Finding out the resource requirements of your jobs
Three most important parameters that control the scheduling of jobs on iceberg are;
- Real-Time requirements of the job ( -l h_rt= )
- Virtual-Memory requirement of the job ( -l mem= )
- Real-Memory requirements of the job ( -l rmem= )
Time Allocation ( -l h_rt= )
- Default time allocation for all jobs is 8 hours of wall_clock_time.
- You may specify the time allocation for your job by using the -l h_rt= parameter to qsub or qsh
- Currently the maximum time allowed for interactive (qsh) jobs is 8 hours.
- Currently the maximum time allowed for batch jobs ( qsub ) is 168 hours.
- It is always safer to over estimate rather than under estimate the job time allocation.
- Any job exceeding the specified time allocation will be terminated abruptly and without any warning.
- Do NOT specify more that 168 hours for batch jobs and more than 8 hours for interactive jobs, as such jobs will never run.
Note: h_rt stands for hard-limit for real-time.
Memory Allocations ( -l mem= and -l rmem= )
- The default virtual memory ( -l mem= ) allocation for each job is 6 GBytes.
- The default real memory allocation ( -l rmem= ) for each job is 2 GBytes.
- -l rmem= parameter's value can never exceed the -l mem= parameter's value.
- Any job trying to consume more virtual memory than allocated will be terminated immediately without any warning.
- Jobs attempting to consume more than the allocated real memory ( rmem ) will send warning to users but will continue to run.
- Do NOT specify more than 768 Gigabytes of virtual memory ( mem ) .
- Do NOT specify more than 256 GB of real memory ( rmem ) .
- For parallel jobs the memory allocations are treated as per-core rather than for the entire job. For example, a 4-way parallel job with -l mem=12G will be allocated 12*4 = 48G of memory in total.
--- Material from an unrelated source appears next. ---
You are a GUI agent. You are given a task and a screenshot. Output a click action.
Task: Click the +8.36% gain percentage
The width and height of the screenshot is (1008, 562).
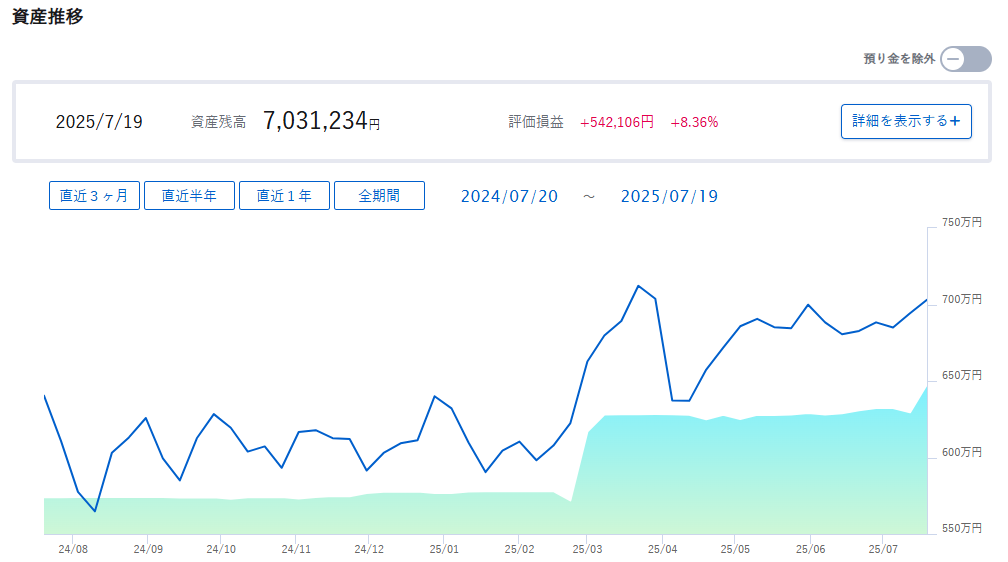(x=694, y=122)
Every iceberg user is allocated a file-storage area of their own. Please read the section on filestore allocation on iceberg for further information. Any attempt to exceed this allocation during the execution of a job can have disastrous consequences. This is because any program or package writing into files will produce a fatal error and stop if the filestore limit happens to be exceeded during that operation.
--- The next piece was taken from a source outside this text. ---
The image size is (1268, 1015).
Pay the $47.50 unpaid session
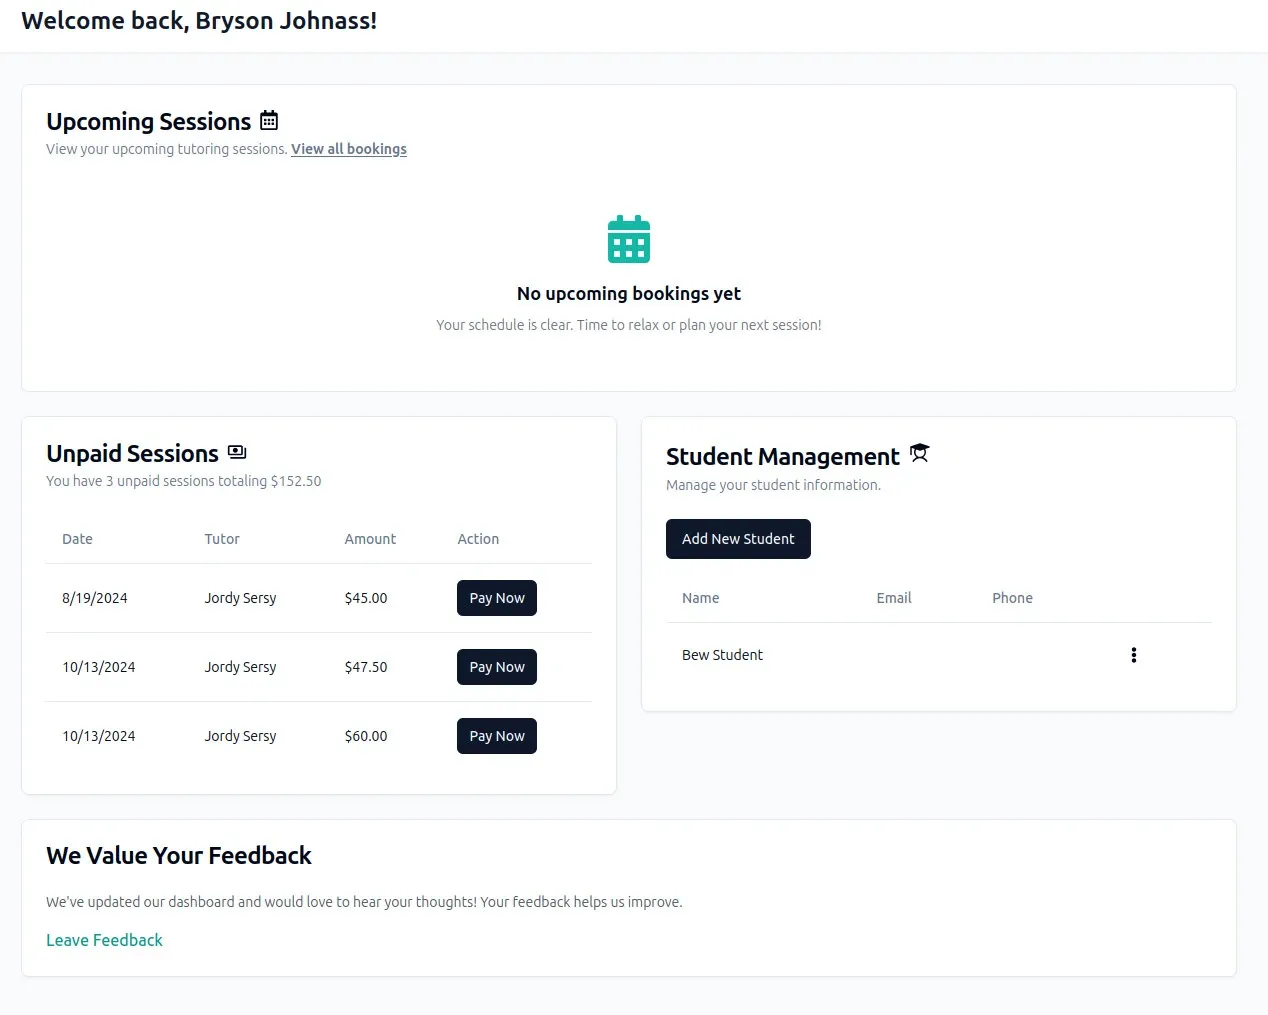pyautogui.click(x=497, y=667)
Filestore limits are not associated with jobs and can not be specified while submitting a job. Users must make sure that there is sufficient spare space in their filestore areas before submitting any job that is going to produce large amounts of output.
quota command can be used to check your current filestore allocation and usage.
Explaining the difference between VIRTUAL MEMORY (mem ) and REAL MEMORY (rmem)
Running a program always involves loading the program instructions and also its data i.e. all variables and arrays that it uses into the computers "RAM" memory. A program's entire instructions and its entire data defines the VIRTUAL STORAGE requirements of that program. If we did not have clever operating systems we would need as much physical memory (RAM) as the virtual-storage requirements of that program.
However, operating systems are clever enough to deal with situations where we have insufficient REAL MEMORY to load all the program instructions and data into the available Real Memory ( i.e. RAM ) .
This technique works because hardly any program needs to access all its instructions and its data simultaneously.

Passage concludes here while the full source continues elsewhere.